A November 12, 1927 article in The New York Times reported that “Ruth Elder, the pretty, dark-haired girl who flew with George Haldeman from Roosevelt Field to a watery landing in the Atlantic off the Azores, came back to New York yesterday on the Aquitania and received a welcome which apparently astonished her, adding that a reception at City Hall Mayor Walker exclaimed that “pulchitrude is no bar to courage.”

A November 22, 1927 article in The New York Times reported that Miss Elder was honored with a dinner dance at the Hearst apartment at 137 Riverside Drive.  Guests included the mayor, the Prince and Princess Hohenlohe, Lady Elsie de Wolfe Mendel, Mrs. Oliver H. P Belmont, and and Mrs. Jay Gould, Mrs. William H. Vanderbilt, and Mr. and Mrs. Anthony J. Drexel Biddle Jr., Mrs. Harriman Havemeyer, Miss Marjorie Oelrichs, Arthur Brisbane, Thomas Hitchcock Jr., Walter P. Chrysler and Otto H. Kahn.

Before her flight, The New York Times wan an article October 14, 1927 in which it said that “the honor of achieving the longest flight by a women rests today with a soft-spoken Southern girl, Miss Ruth Elder, whose ambition it was to fly to Paris and buy and evening gown.”

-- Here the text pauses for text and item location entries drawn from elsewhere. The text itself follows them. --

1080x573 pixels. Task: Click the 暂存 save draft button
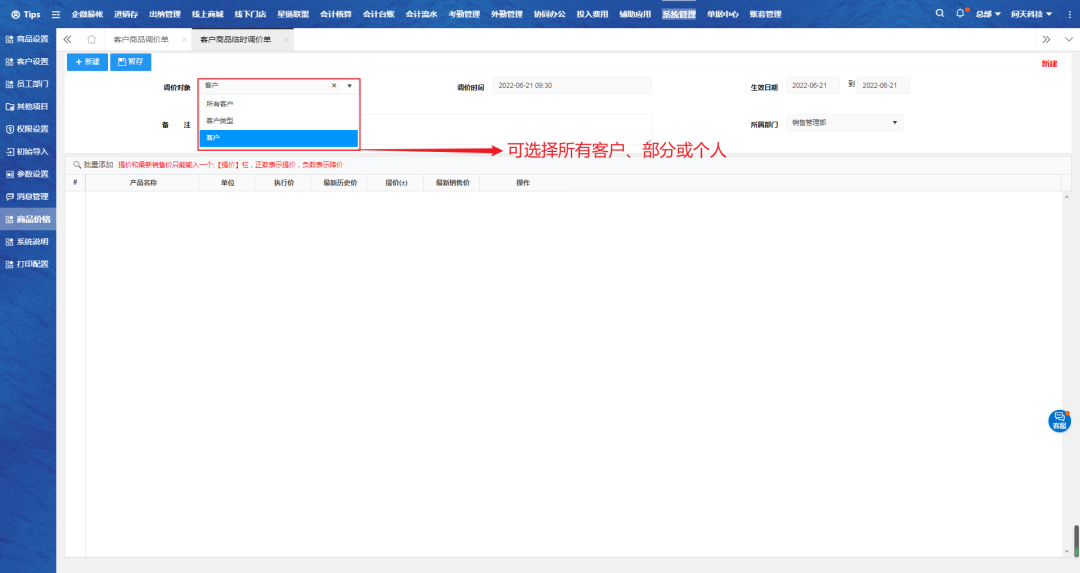coord(130,62)
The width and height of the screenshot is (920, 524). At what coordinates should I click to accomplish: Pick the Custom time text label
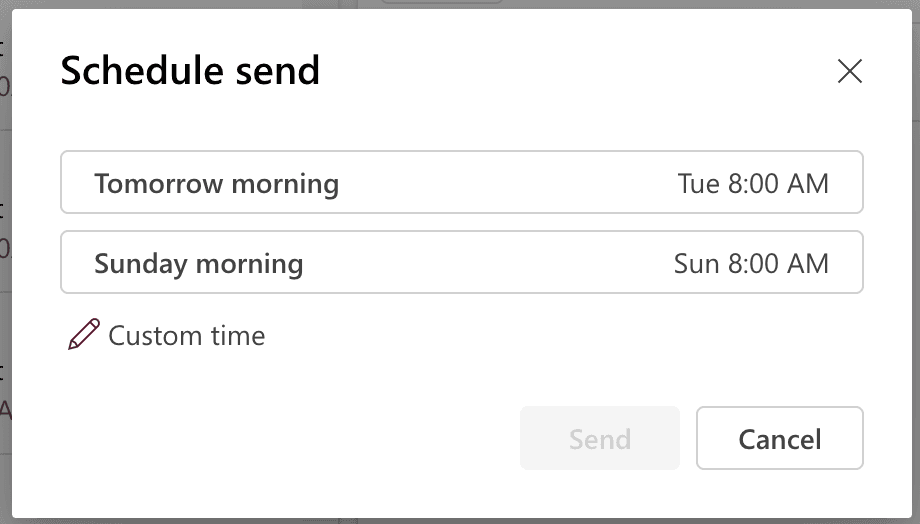click(x=186, y=335)
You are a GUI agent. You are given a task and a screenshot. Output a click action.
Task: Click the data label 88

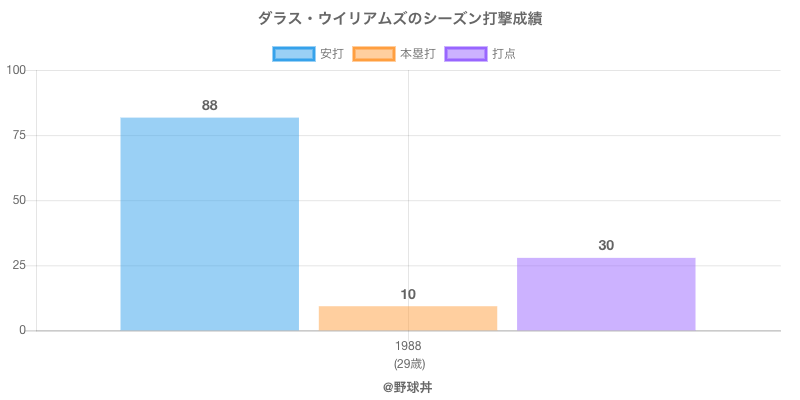209,105
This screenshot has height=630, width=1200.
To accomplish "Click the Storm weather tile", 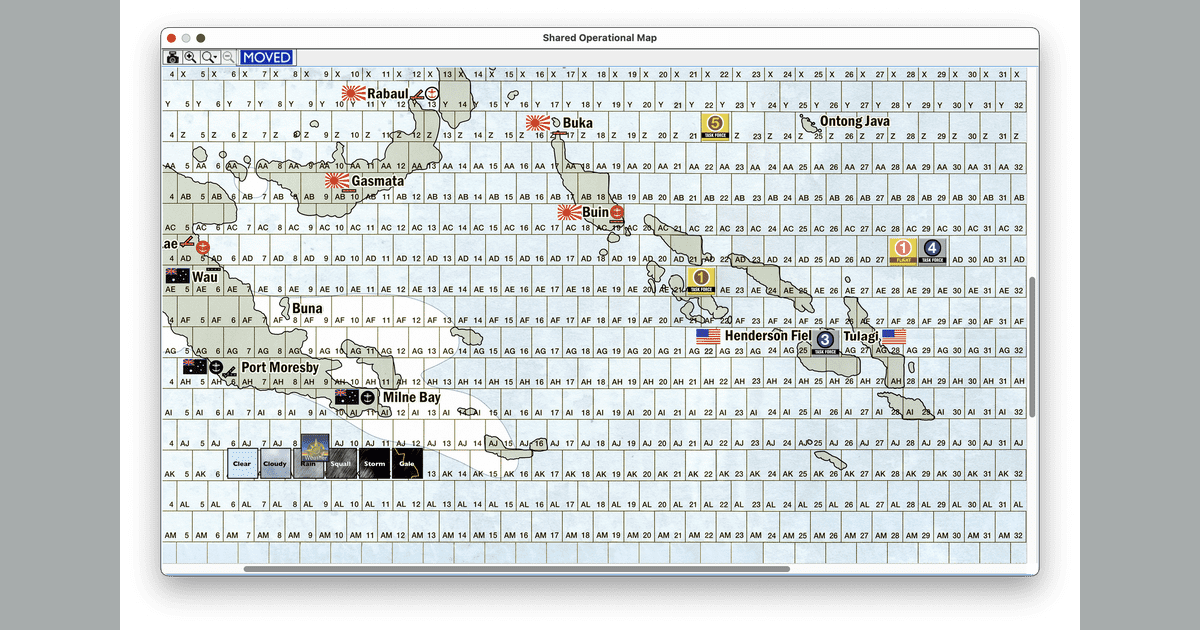I will click(374, 463).
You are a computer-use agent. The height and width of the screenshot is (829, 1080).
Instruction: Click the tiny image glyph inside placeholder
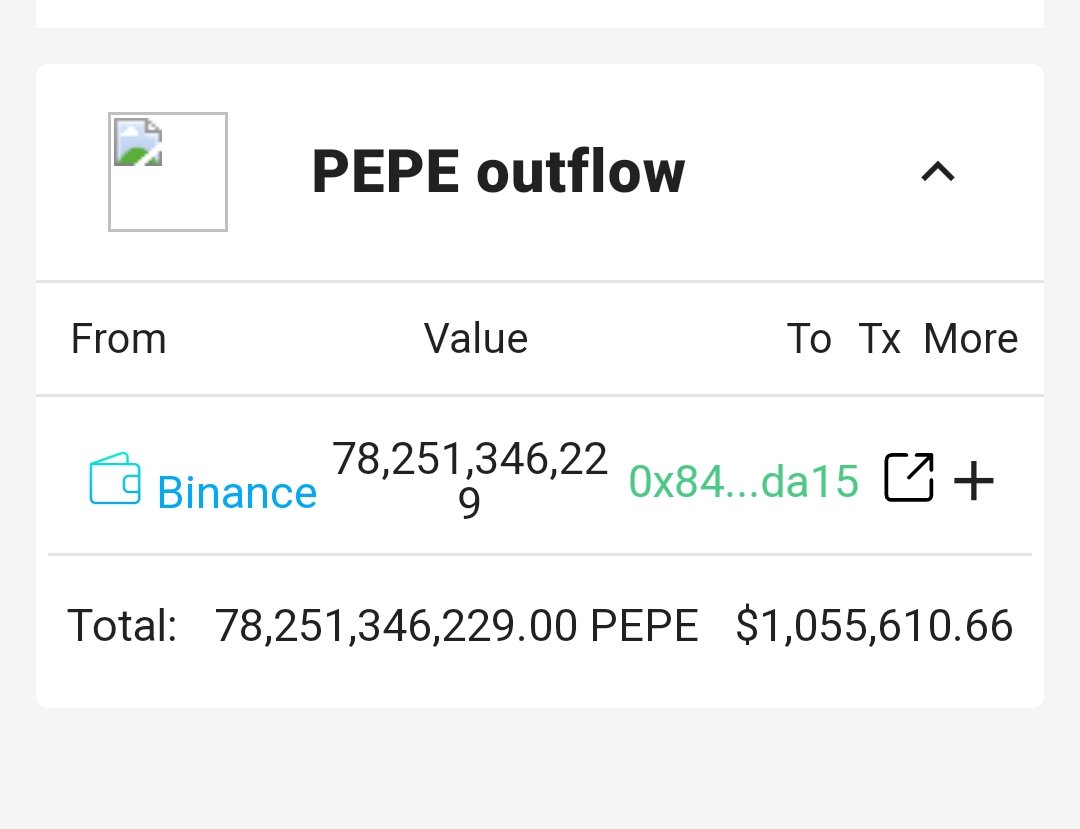pos(138,143)
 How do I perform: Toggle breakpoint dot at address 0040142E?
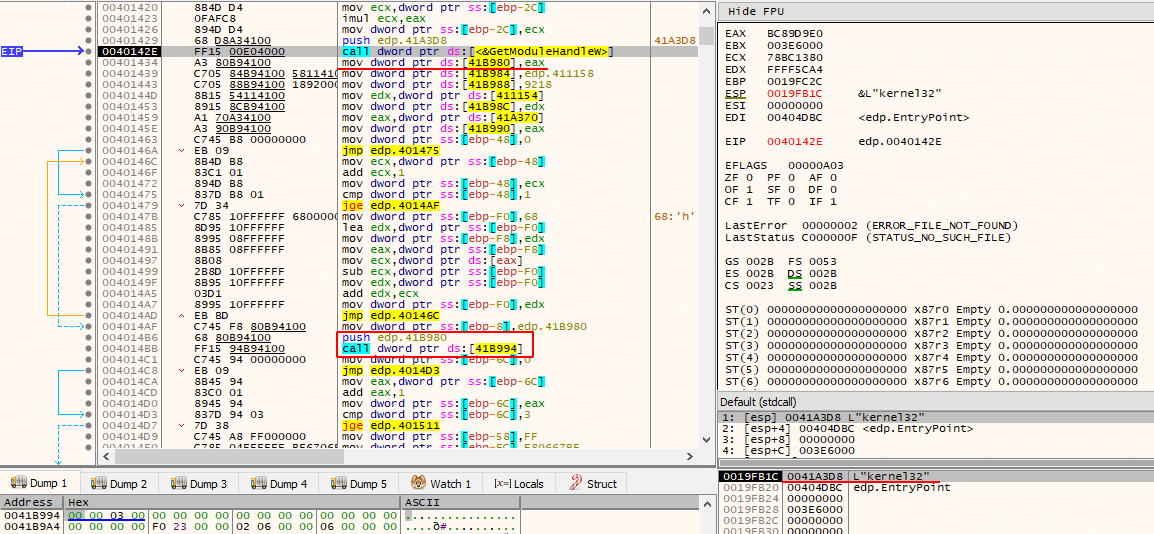pos(88,51)
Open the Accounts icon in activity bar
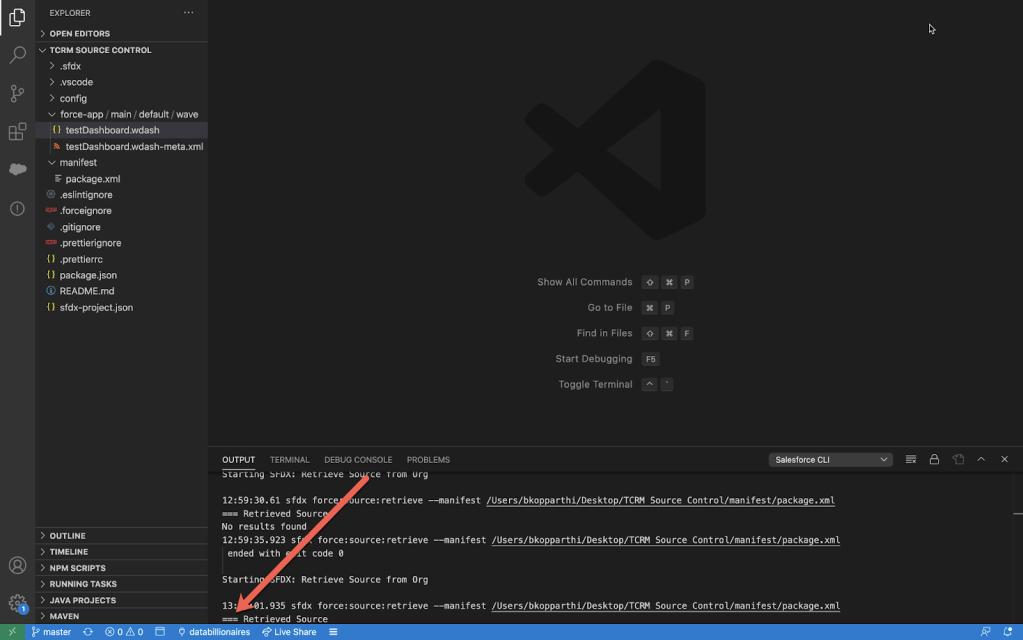This screenshot has width=1023, height=640. [x=17, y=566]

“Those who picture the little flier as a hard, strong, ultramodern person are all wrong,” the article continued, adding that “if there is one thing more than another that stands about the young woman who retains her maiden name despite her marriage, it is her femininity.  When The American Girl was roaring in readiness to take off at Roosevelt Field, Miss Elder was powdering her nose and arranging the straying curls.  The vivid headdress she adopted to restrain the roving hair – she is growing to replace a boyish bob - set a new aviation fashion.  Worn à gypsy the bright ribbons became known among the airmen at The Long Island fields as ‘Ruth ribbons’….Miss Elder and Haldeman left Detroit on Sept. 9 and hopped to Tampa….there they found opposition.  The backers of the trip, dismayed by the disasters of the Dole flight from the Pacific Coast to Hawaii and by the misfortune which overtook the Princess Ann Lowenstein-Wertheim in the St. Raphael, which disappeared on route from England to Ottawa, Ontario, sought to persuade the girl and Haldeman that it would unwise to attempt the flight.”

In early 2104, the remnants of the Hearst apartment – 7,000 square feet of interior space and 7,000 square feet of exterior space – were put on the market for $38 million.